Extended Use of Cannabidiol for the Prevention of Graft-versus-host-disease
Status:
Unknown status
Trial end date:
2017-06-01
Target enrollment:
Participant gender:
Summary
Cannabidiol (CBD), a non-psychotropic ingredient of Cannabis sativa possesses potent
anti-inflammatory and immunosuppressive properties. In a recent prospective phase II study
(NCT01385124) 48 consecutive adult patients undergoing allogeneic hematopoietic cell
transplantation were given CBD 300 mg/day starting 7 days before transplantation until day
30, on top of standard GVHD prophylaxis consisting of cyclosporine and a short course of
methotrexate.
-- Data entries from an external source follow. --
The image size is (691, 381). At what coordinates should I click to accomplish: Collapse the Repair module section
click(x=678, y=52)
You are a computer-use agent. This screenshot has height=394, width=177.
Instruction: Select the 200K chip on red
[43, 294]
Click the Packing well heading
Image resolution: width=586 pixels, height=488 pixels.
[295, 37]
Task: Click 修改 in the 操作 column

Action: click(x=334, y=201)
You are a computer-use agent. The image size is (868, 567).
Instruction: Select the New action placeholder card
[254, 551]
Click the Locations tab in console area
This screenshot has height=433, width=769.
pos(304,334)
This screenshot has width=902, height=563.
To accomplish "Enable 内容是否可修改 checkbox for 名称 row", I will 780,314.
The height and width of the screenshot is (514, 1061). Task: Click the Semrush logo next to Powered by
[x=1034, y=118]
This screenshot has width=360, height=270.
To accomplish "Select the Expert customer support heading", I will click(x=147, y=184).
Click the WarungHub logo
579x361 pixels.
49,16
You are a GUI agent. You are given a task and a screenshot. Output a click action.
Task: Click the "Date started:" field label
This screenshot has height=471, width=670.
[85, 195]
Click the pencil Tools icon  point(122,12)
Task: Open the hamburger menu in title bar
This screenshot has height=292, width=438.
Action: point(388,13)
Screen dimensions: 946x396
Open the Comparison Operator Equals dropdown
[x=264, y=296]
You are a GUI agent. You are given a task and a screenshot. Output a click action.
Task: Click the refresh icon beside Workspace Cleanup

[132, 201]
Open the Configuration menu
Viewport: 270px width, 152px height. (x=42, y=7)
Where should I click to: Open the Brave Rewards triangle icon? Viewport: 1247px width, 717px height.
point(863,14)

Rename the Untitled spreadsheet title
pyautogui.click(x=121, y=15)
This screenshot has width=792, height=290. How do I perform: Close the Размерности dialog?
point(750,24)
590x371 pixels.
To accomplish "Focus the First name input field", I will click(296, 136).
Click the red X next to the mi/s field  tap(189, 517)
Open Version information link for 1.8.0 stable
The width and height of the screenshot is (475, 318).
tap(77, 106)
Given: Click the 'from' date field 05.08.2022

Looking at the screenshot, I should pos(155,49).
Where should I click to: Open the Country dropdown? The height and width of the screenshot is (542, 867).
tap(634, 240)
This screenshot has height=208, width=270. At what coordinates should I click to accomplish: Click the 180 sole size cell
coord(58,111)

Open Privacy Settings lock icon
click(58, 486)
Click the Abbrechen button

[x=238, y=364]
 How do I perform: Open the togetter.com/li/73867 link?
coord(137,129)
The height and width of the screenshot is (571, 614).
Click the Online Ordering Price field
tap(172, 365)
There were no grade 3-4 toxicities attributed to CBD. None of the patients
developed acute GVHD while consuming CBD. With a median follow-up of 16 months, the
cumulative incidence rates of grade 2-4 and grade 3-4 acute GVHD by day 100 were 12.1% and
5%, respectively. Compared to 101 historical control subjects given standard GVHD
prophylaxis, the hazard ratio of developing grade 2-4 acute GVHD among subjects treated with
CBD plus standard GVHD prophylaxis was 0.3 (p=0.0002). Among patients surviving more than 100
days, the cumulative incidence of moderate-to-severe chronic GVHD at 12 and 18 months were
20% and 33%, respectively.
The aim of this study is to explore the safety and efficacy of extended use of CBD until day
100 in the prevention of acute and chronic GVHD.